MONDAY, Nov. 23 (HealthDay News) — Body weight and co-existing health problems don’t explain why black colon cancer patients have lower survival rates than whites, U.S. researchers say.

In an effort to determine why blacks have lower survival rates than whites for nearly all cancers, including colon cancers, investigators have explored a variety factors, such as differences in health care access, exposure to risk factors and tumor characteristics. However, the role these factors play in survival rate disparities remains unclear.

In the new study, researchers at the University of Alabama at Birmingham looked at how weight and comorbidity (the presence of other diseases in addition to colon cancer) affected colon cancer survival in 496 patients who had surgery for colon cancer between 1981 and 2002.
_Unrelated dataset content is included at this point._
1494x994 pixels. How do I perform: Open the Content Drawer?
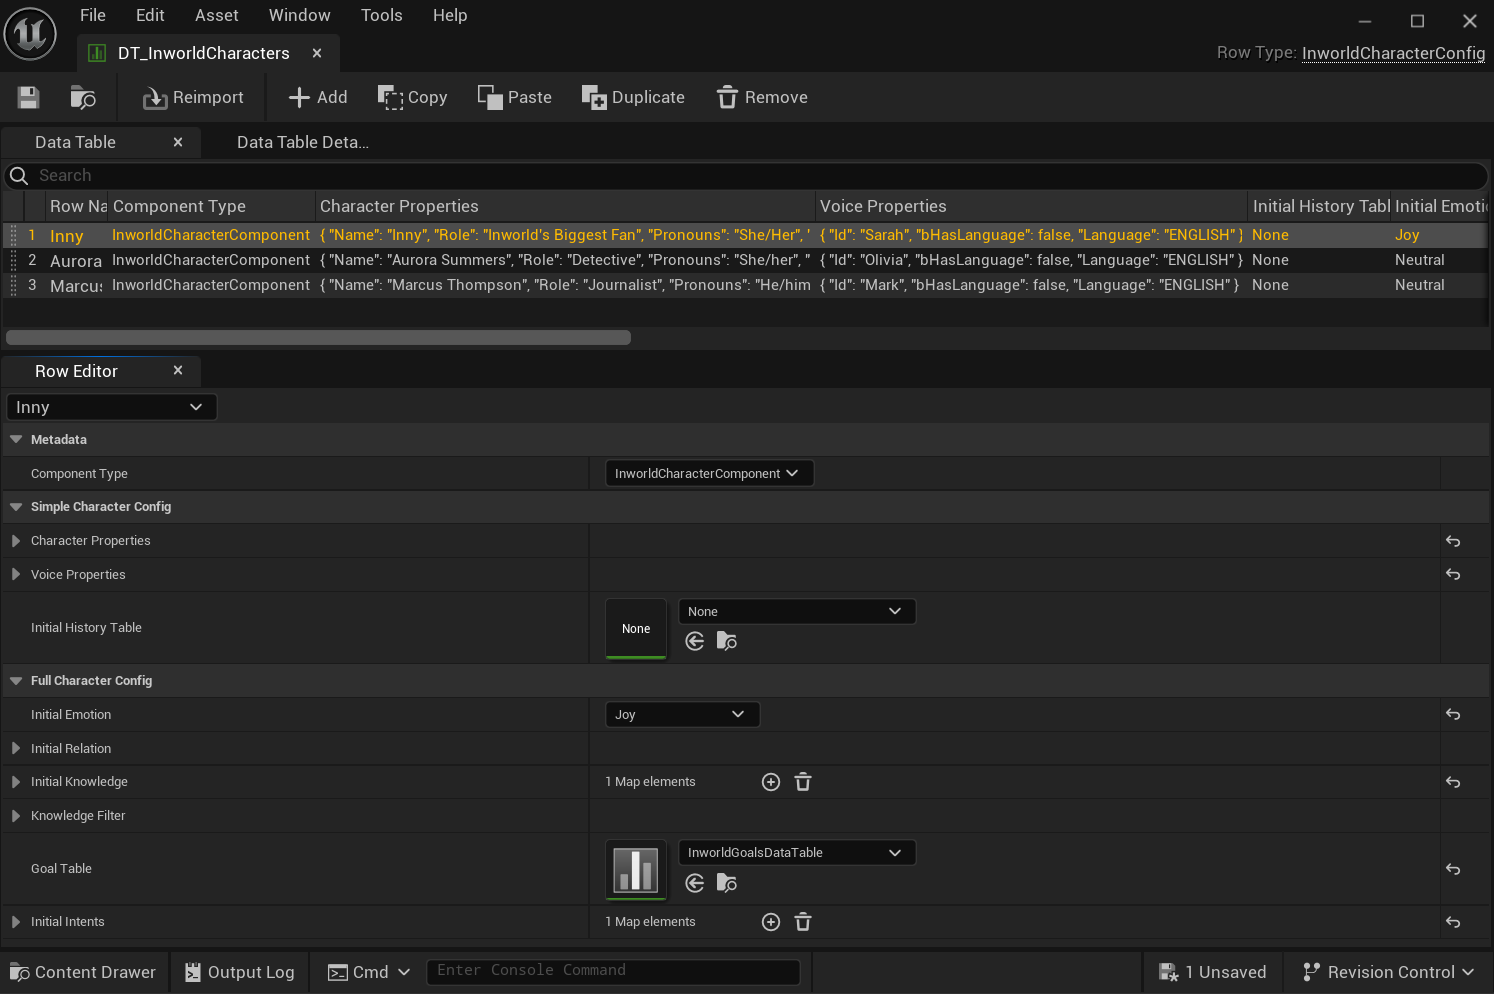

Black patients were 34 percent more likely than white patients to have died by 2008, according to the study published online Nov. 23 and in the Dec. 15 print issue of the journal Cancer.

Among patients with early-stage cancer, the risk of death from any cause was 2.2 times higher in those with a high level of comorbidity. Among patients with advanced cancer, being underweight was associated with an 87 percent increased risk of death. However, being overweight or obese reduced the risk of death by 42 percent among patients with stage IV colon cancer, the study authors noted.

These findings were the same regardless of race, which suggests that differences in weight or comorbidity don’t explain why black patients are more likely to die than white patients, the researchers concluded.

“Further efforts are needed to identify the basis for the survival difference by race for patients with colon cancer. A greater understanding of this complex issue may help eliminate the disparity,” research leader Upender Manne said in a news release from the journal’s publisher.